Mercredi en sallesDans «Uncharted», le film, il y a le fantôme d’un jeu… déjà joué
Mise en scène insipide, acteurs en mode ectoplasme, humour qui tombe à plat et scénario attendu. Une nouvelle adaptation dévitalisée.
- par
- Jean-Charles Canet
Orphelin turbulent, Nathan Drake (Tom Holland) est devenu un barman habile de ses mains, autant pour concocter des cocktails avec la dextérité de l’acrobate que pour détrousser les héritières nanties venues narguer le petit personnel avec leur carte de crédit. Rêveur de nouveaux horizons, il rencontre un certain Sully (Mark Wahlberg) qui l’engage pour l’aider à retrouver le trésor de Magellan.
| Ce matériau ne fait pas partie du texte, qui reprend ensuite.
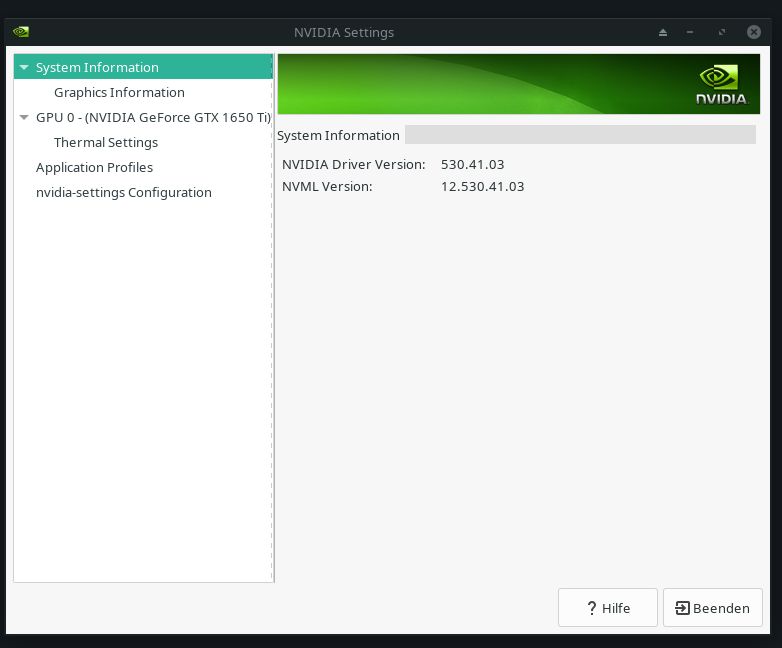This screenshot has width=782, height=648.
Task: Open Thermal Settings page
Action: pos(106,143)
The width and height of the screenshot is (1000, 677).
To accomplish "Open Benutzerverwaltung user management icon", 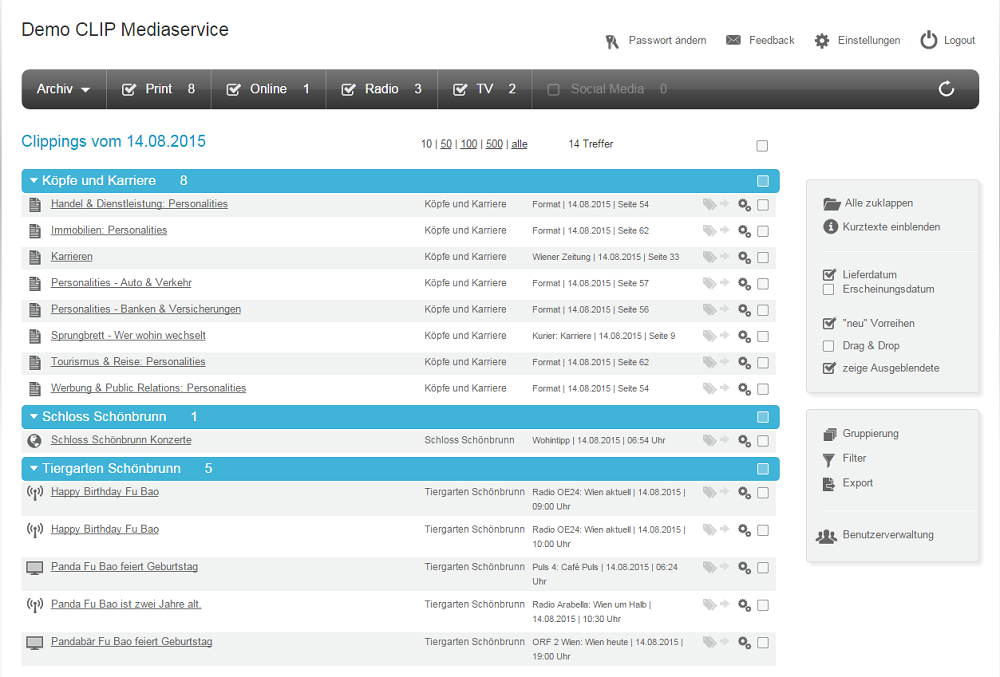I will point(827,535).
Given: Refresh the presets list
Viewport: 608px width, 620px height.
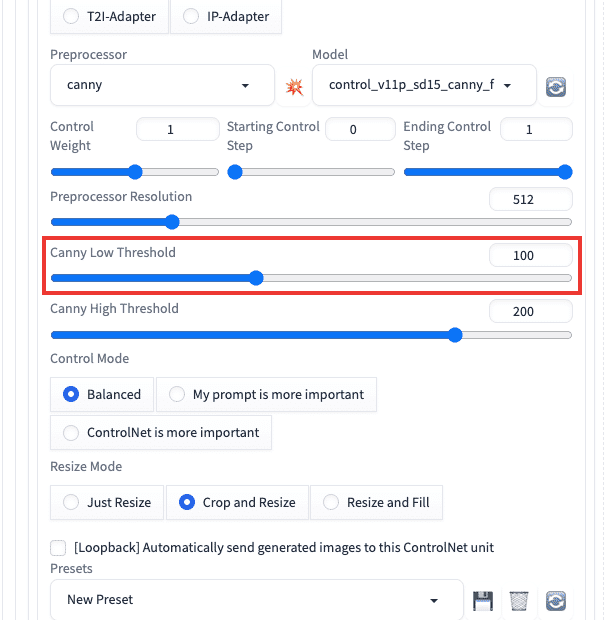Looking at the screenshot, I should (x=556, y=600).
Le tandem devient trio avec l’entrée en scène de l’ambivalente Chloe (Sophia Taylor Ali), l’aventurière qui trahit plus vite que son ombre. Les Moncada, une sombre dynastie familiale espagnole, avec Antonio Banderas dans le rôle du fils indigne, se charge de leur mettre des bâtons dans les roues. Leurs péripéties les conduisent à Barcelone (sa cathédrale, ses vieux murs, ses catacombes) puis aux Philippines (ses falaises, ses grottes, ses galions échoués).
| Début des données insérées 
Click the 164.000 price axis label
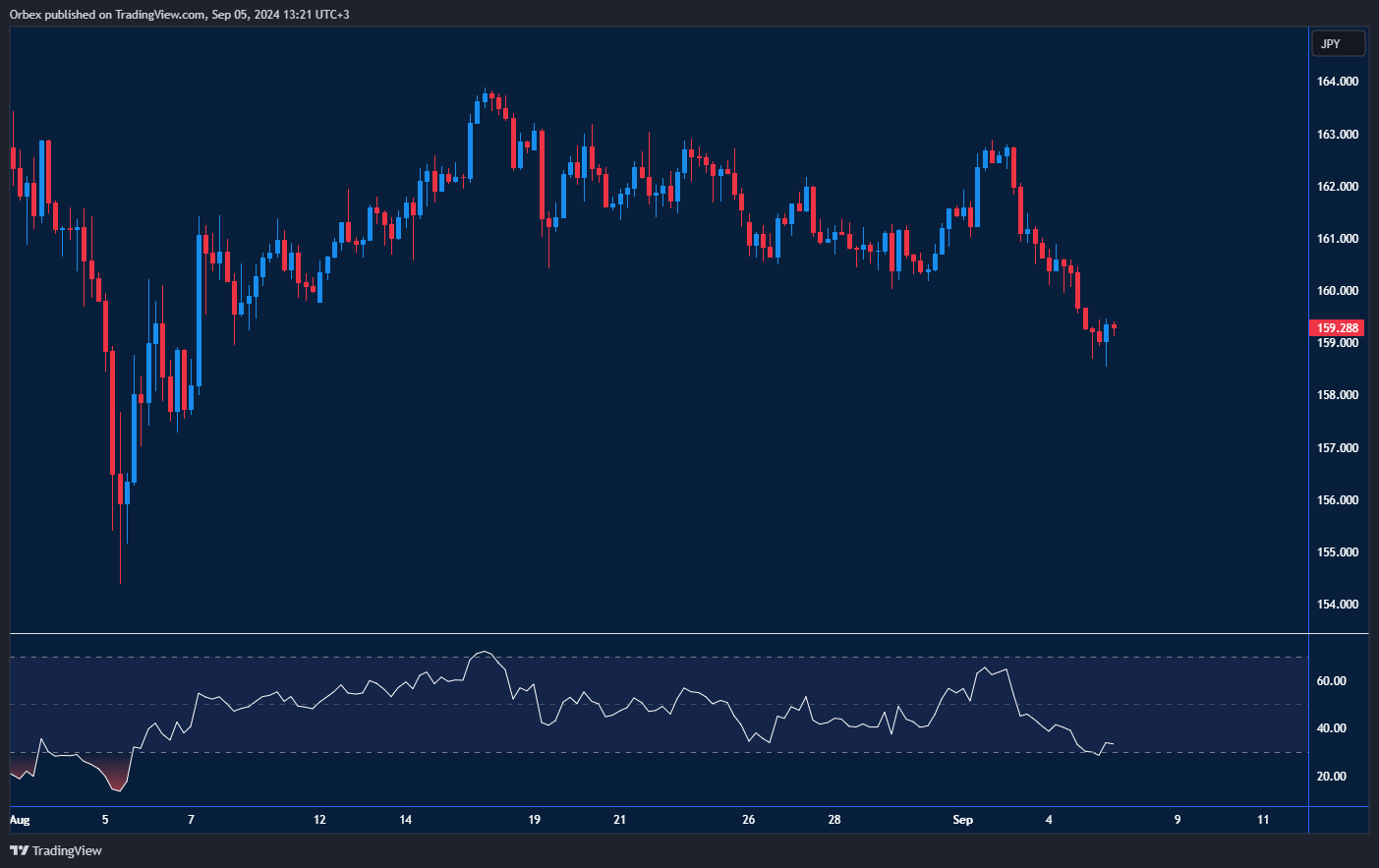The width and height of the screenshot is (1379, 868). [x=1337, y=82]
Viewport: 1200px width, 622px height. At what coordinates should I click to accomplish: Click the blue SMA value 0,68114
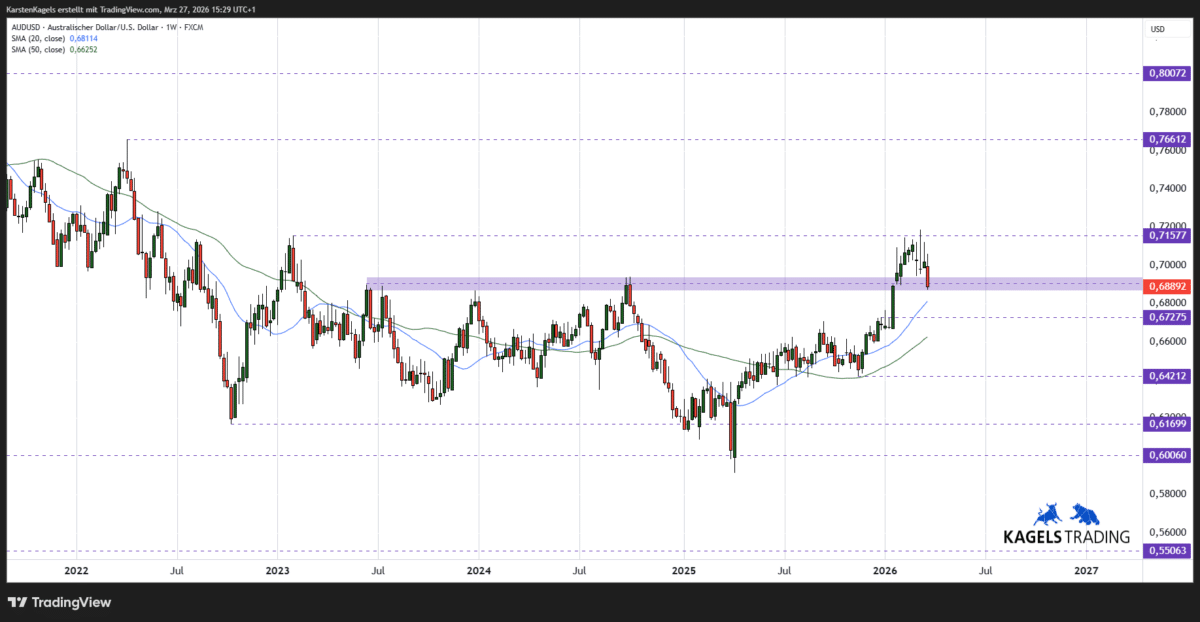coord(83,39)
Adaptation d’une célèbre franchise vidéoludique, «Uncharted» est une production comme trop souvent malade qui a vu valser ses scénaristes et réalisateurs. C’est un certain Ruben Fleischer – tristement connu pour avoir signé «Venom» – qui a hérité de la direction, en dernier ressort. Il combine, non sans savoir-faire mais de manière totalement impersonnelle, le nombre de scènes à perler pour remplir un film de deux heures. «Uncharted» («Non cartographié», si on veut) tente de marier action et humour (le genre qui tombe à plat) et truffe le métrage de clins d’œil appuyés, notamment aux «Indiana Jones» et aux «Pirates des Caraïbes». Sans le génie stylistique de Steven Spielberg ou l’indéniable talent de Gore Verbinski.
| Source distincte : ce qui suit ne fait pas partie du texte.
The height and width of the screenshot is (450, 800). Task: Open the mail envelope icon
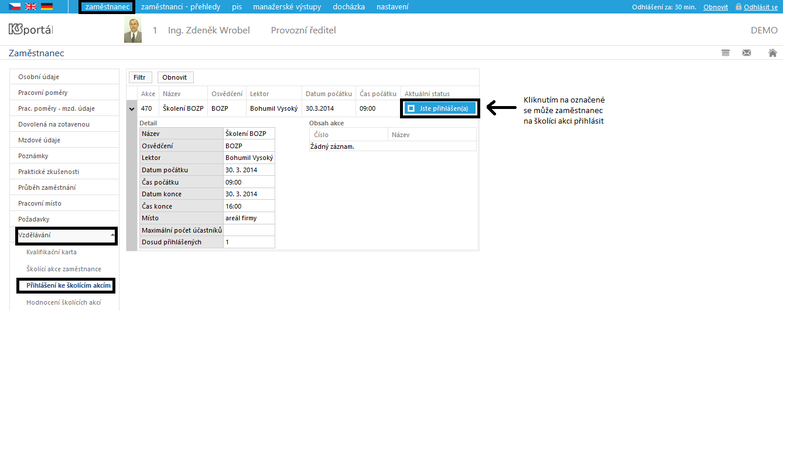tap(746, 53)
Une manette vient à manquer
À cette médiocrité générale, s’ajoute l’immense difficulté qui consiste à transposer un jeu vidéo, même narratif (15 à 30 heures d’implication pour en venir à bout), en long métrage de cinéma. Pour que l’opération s’en trouve un tant soit peu aboutie, il aurait fallu trahir le matériel original pour – paradoxe – mieux lui être fidèle, ce que le PlayStation Studios (crédité en tant que producteur) s’est bien gardé de faire. Le film n’est plus alors qu’un collage rapide et grossier de séquences prévisibles, une extraction de déjà-vu, de déjà joué alors que – et c’est bien là un des problèmes – les spectateurs n’ont ni la manette ni le gameplay pour les aider à faire passer la pilule.
Et pour ceux qui n’ont pas eu le loisir de découvrir les «Uncharted» 2, 3 et 4 sur console (qui restent parmi le meilleur du jeu narratif), le film a de fortes chances de n’être qu’un ballet de surhommes et de surfemmes qui miment la douleur avec application et se jouent de la gravité. À ce niveau de désincarnation, aux oubliettes la nécessaire suspension consentie de l’incrédulité, celle qu’on avait volontiers accordée aux «Aventuriers de l’arche perdue» en le découvrant pour la première fois en salle, émerveillés. Ni Tom Holland ni les autres ne sont vraiment à blâmer de ce naufrage: ces acteurs et actrices paient physiquement de leur personne mais n’ont pas de quoi incarner quoi que ce soit d’autres que des coquilles vides, sur fond d’effets numériques quotidiens et d’une partition musicale insipide.
Alors, pire adaptation d’un jeu vidéo au cinéma que cet «Uncharted»? Même pas, tant ce statut est disputé. Juste un divertissement sans saveur et interchangeable, digne de certaines des grosses productions Netflix qu’on mate d’un œil distrait, un samedi soir d’oisiveté.